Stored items
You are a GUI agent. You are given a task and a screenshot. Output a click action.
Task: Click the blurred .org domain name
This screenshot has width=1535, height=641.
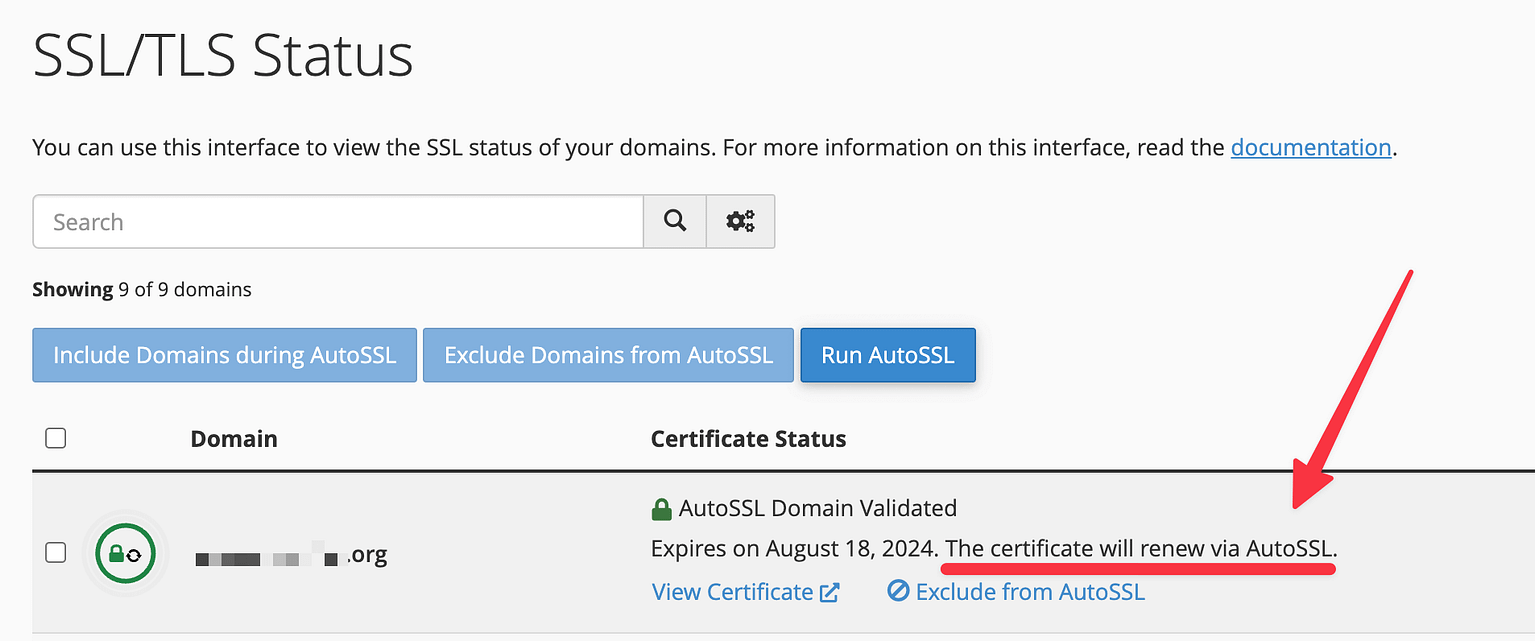[x=290, y=553]
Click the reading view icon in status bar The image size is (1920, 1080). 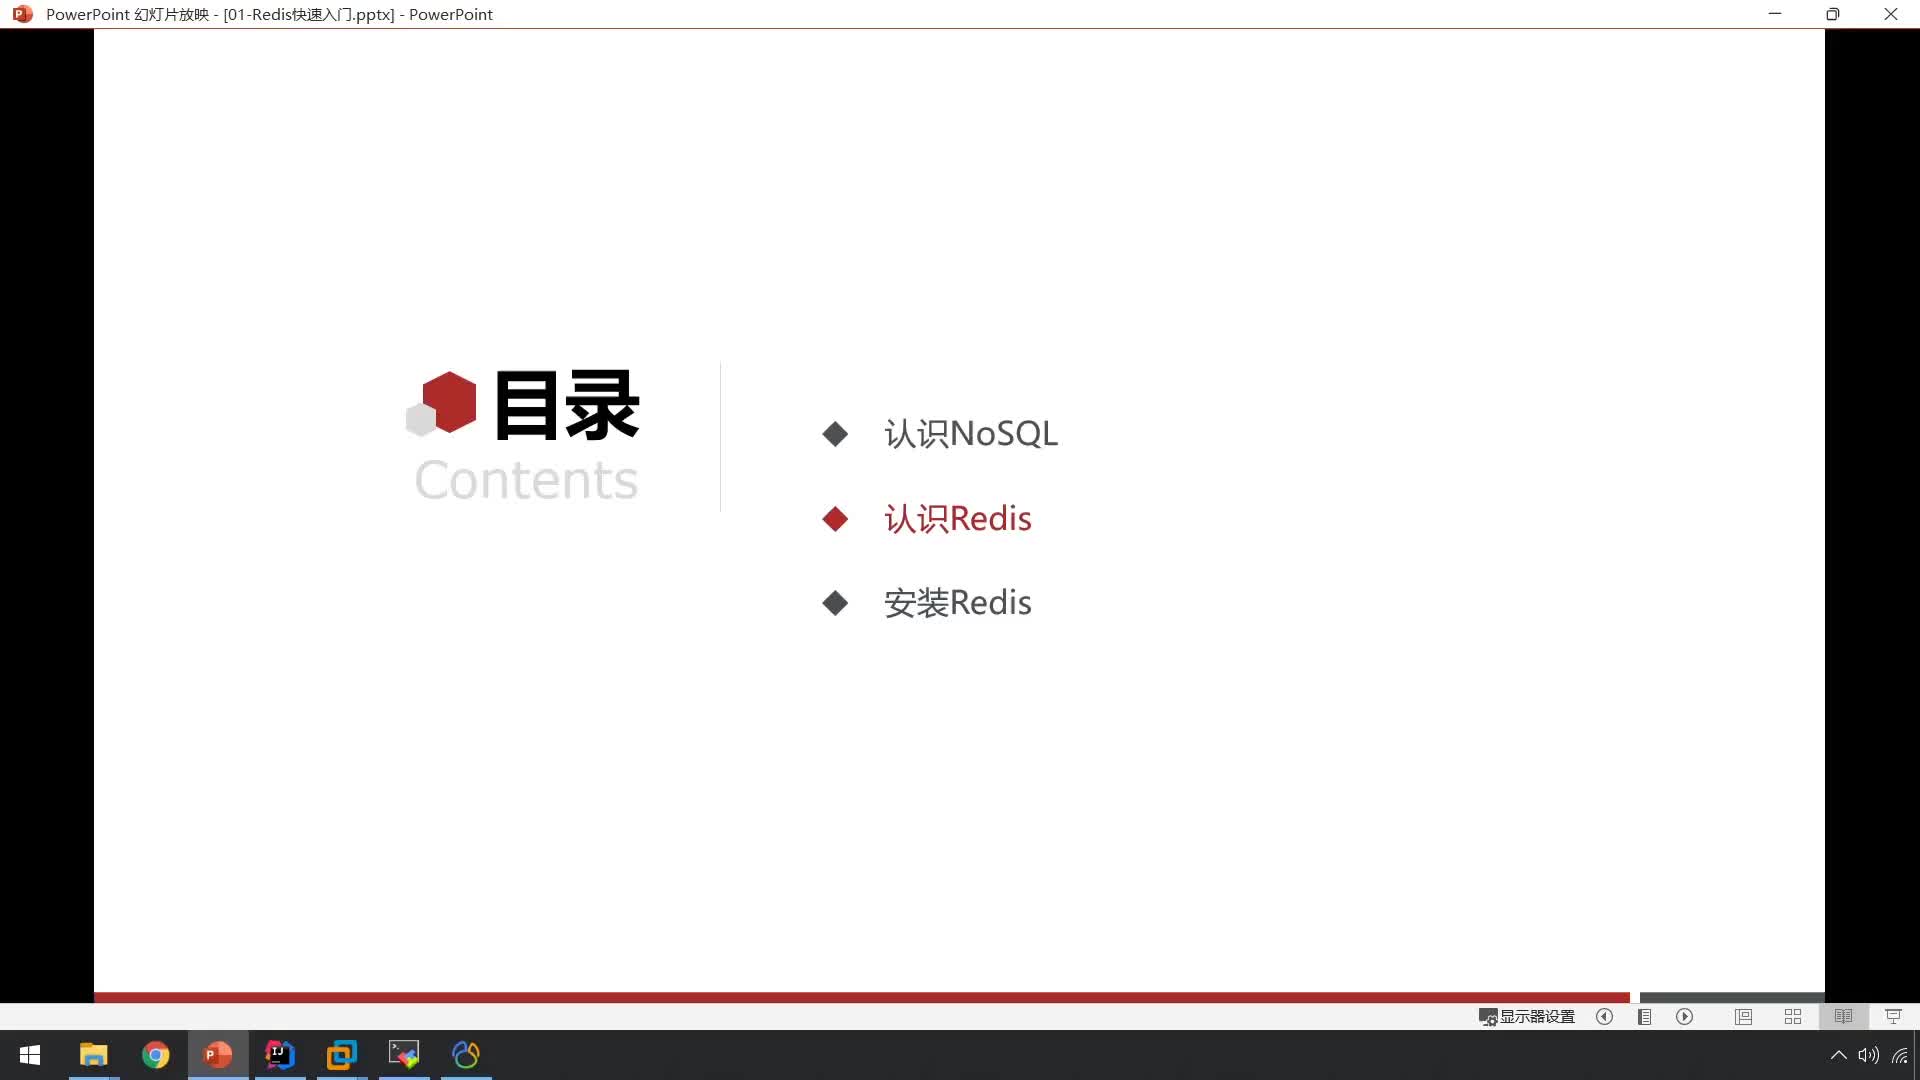pyautogui.click(x=1842, y=1015)
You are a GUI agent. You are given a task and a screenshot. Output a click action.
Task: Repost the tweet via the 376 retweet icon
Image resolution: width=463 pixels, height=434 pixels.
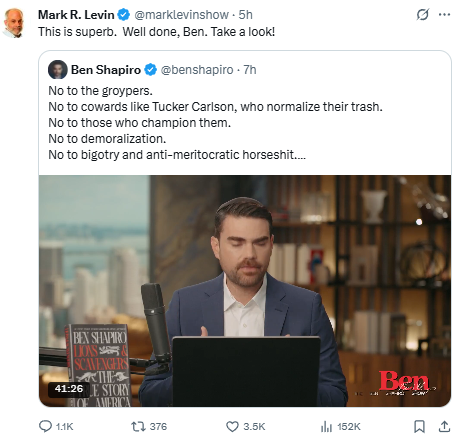[138, 426]
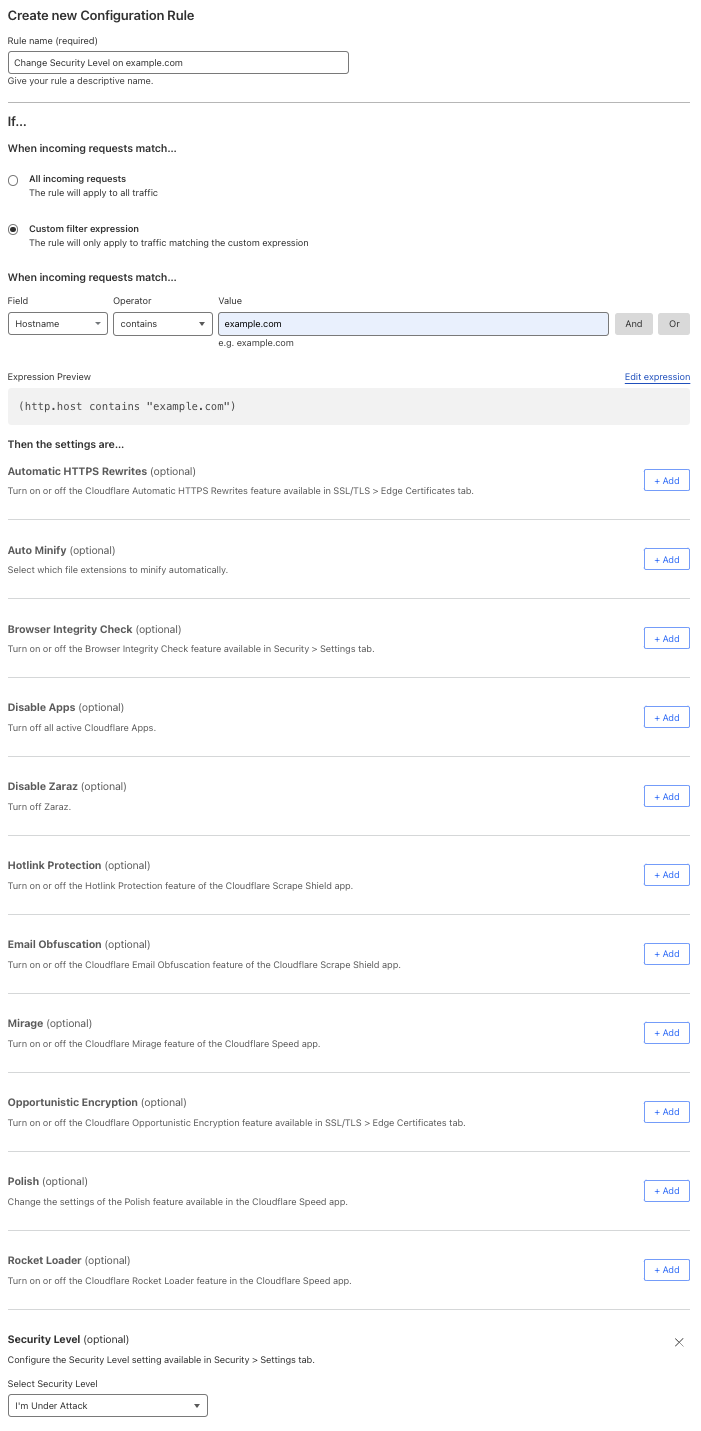Open the Edit expression link
This screenshot has width=701, height=1431.
click(x=657, y=377)
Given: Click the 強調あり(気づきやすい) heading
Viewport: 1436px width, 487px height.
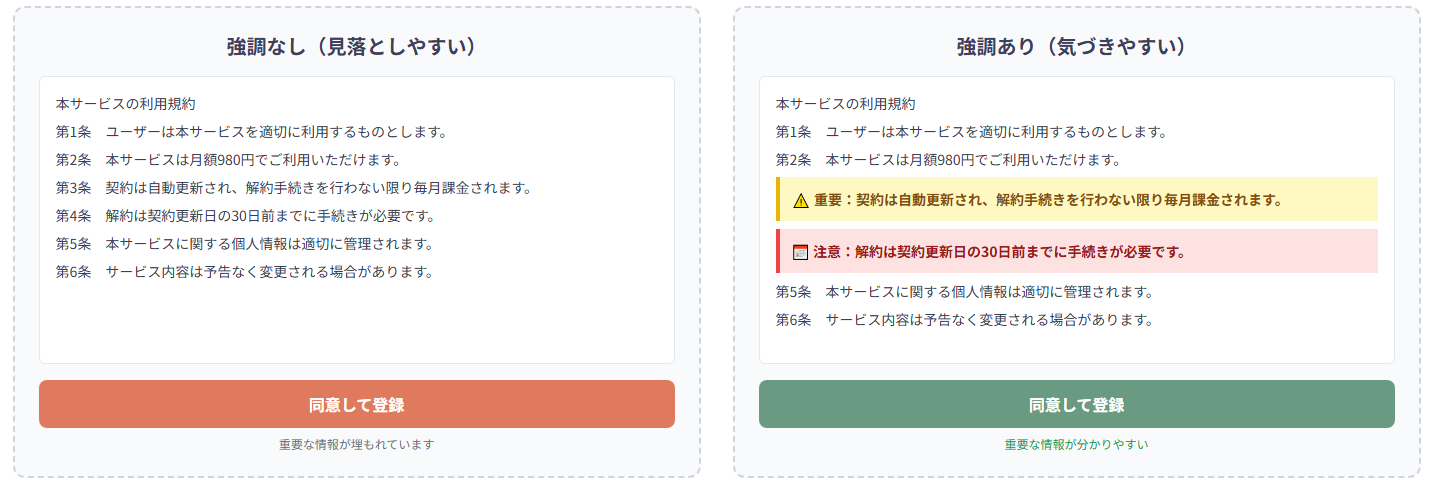Looking at the screenshot, I should (x=1077, y=46).
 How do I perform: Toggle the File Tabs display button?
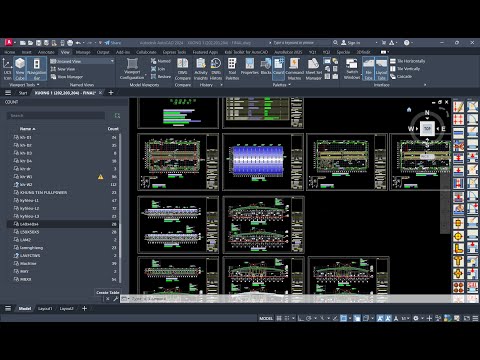tap(368, 69)

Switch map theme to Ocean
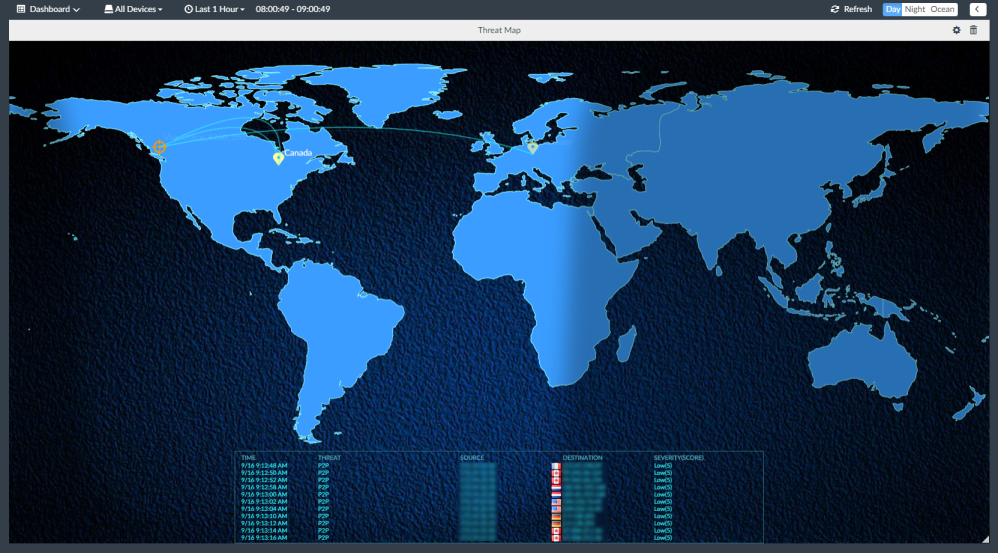[942, 9]
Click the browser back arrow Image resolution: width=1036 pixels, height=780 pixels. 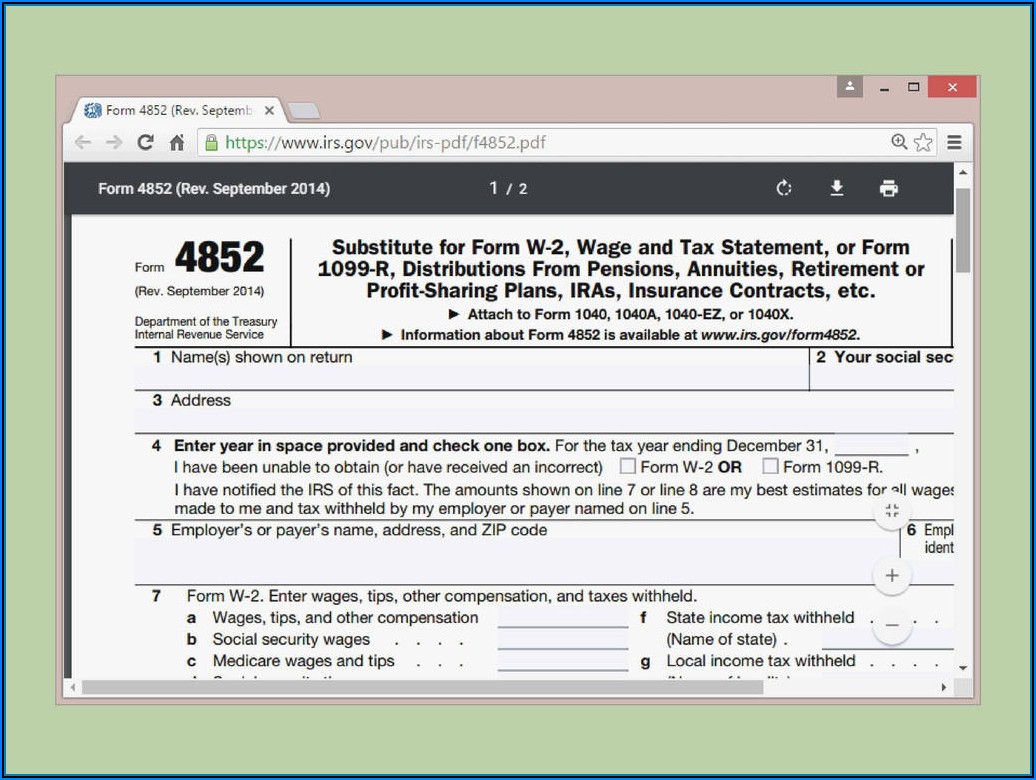(x=83, y=143)
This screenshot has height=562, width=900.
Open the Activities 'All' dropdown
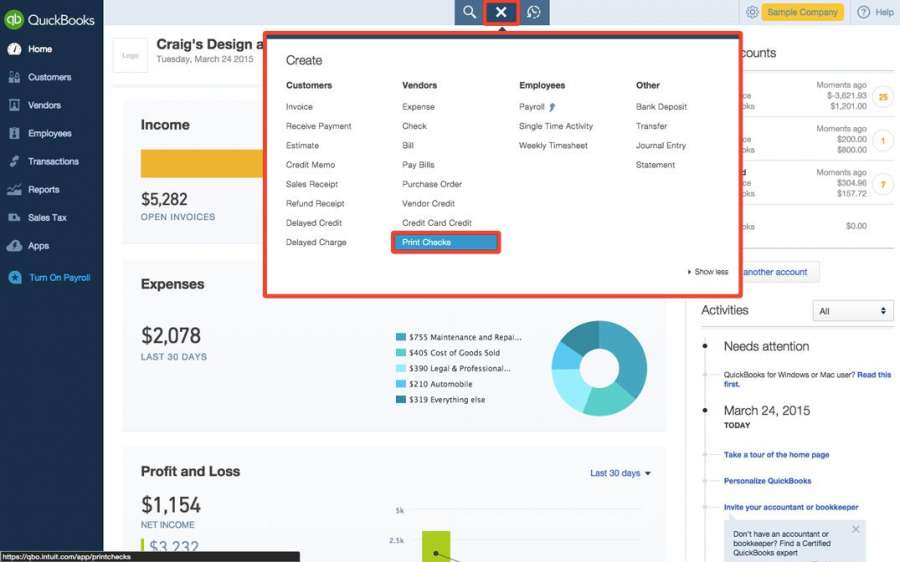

__Exercise prompt__
Reproduce exactly and only the lines from the line that contains "This screenshot has height=562, width=900." to the end of the data above, both ends included. No pictures go in the copy.

__The answer__
This screenshot has height=562, width=900.
Open the Activities 'All' dropdown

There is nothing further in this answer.